> _Gösterilen metin_

------------

Şu zulüm gören Arakan Müslümanlarını ve zalim Myanmar ülkesini bir parça tanıyalım mı?
İnançlarında sebat ettikleri için yıllar yılı zulümle, kanla iç içe yaşayan Arakan, Burma veya Birmanya adıyla da bilinen Myanmar’a bağlı bir dağlık bölgenin adıdır. Myanmar, Asya’nın güneydoğusunda Çinhindi yarım adasında bulunan bir ülkedir. Hindistan, Bengladeş, Çin, Laos ve Tayland ile komşu olan ülke, batıdan Bengal Körfezi ve Andaman denizi ile çevrilidir. Yaklaşık elli üç milyon nüfusa sahip olan Myanmar’da halkın yüzde seksen dokuzu Budist, yüzde dördü Müslüman, yüzde dördü Hıristiyan, yüzde ikisi Hindu, yüzde biri Animisttir. Müslümanların nüfusu yaklaşık iki milyondur ve Müslümanlar genellikle Arakan dağlık bölgesinde yaşamaktadırlar.

------------

> _Veri bölümü_
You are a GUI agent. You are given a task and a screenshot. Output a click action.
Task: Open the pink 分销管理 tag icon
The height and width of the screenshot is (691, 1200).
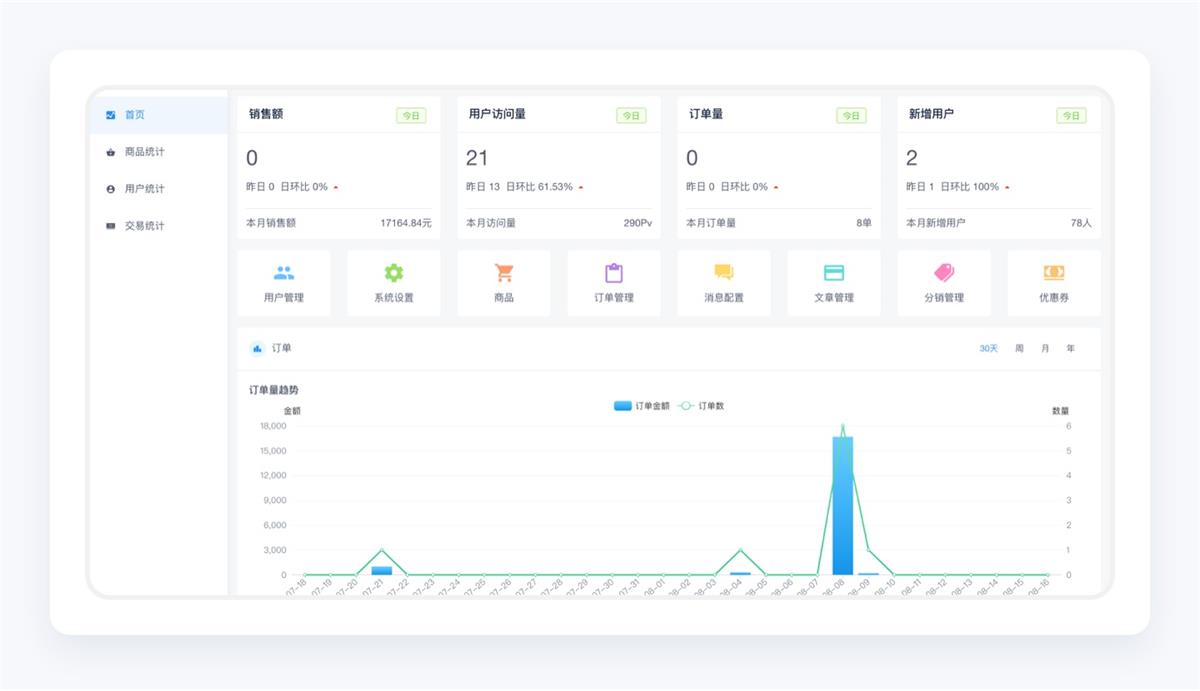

------------

> _Yapılacaklar_
**A.** Arakan ve Myanmar hakkındaki metinden "Şu zulüm gören" ifadesiyle başlayıp "dağlık bölgesinde yaşamaktadırlar." ifadesiyle biten kısmı aynen tekrar yazın.
**B.** Arakan ve Myanmar hakkındaki metne göre Myanmar hangi ülkelerle komşudur?
**C.** Arakan ve Myanmar hakkındaki metne göre Arakan yıllar yılı neden zulümle ve kanla iç içe yaşamıştır? Bir ile üç cümle arasında açıklayın.
Satırların metinle hiçbir ilgisi yoktur.

> _Sonuçlar_
**A.**
Şu zulüm gören Arakan Müslümanlarını ve zalim Myanmar ülkesini bir parça tanıyalım mı?
İnançlarında sebat ettikleri için yıllar yılı zulümle, kanla iç içe yaşayan Arakan, Burma veya Birmanya adıyla da bilinen Myanmar’a bağlı bir dağlık bölgenin adıdır. Myanmar, Asya’nın güneydoğusunda Çinhindi yarım adasında bulunan bir ülkedir. Hindistan, Bengladeş, Çin, Laos ve Tayland ile komşu olan ülke, batıdan Bengal Körfezi ve Andaman denizi ile çevrilidir. Yaklaşık elli üç milyon nüfusa sahip olan Myanmar’da halkın yüzde seksen dokuzu Budist, yüzde dördü Müslüman, yüzde dördü Hıristiyan, yüzde ikisi Hindu, yüzde biri Animisttir. Müslümanların nüfusu yaklaşık iki milyondur ve Müslümanlar genellikle Arakan dağlık bölgesinde yaşamaktadırlar.

**B.** Hindistan, Bengladeş, Çin, Laos ve Tayland.

**C.** Metin bunun nedeninin inançta sebat olduğunu belirtir. İnançlarında sebat ettikleri için Arakan yıllar yılı zulümle ve kanla iç içe yaşamıştır.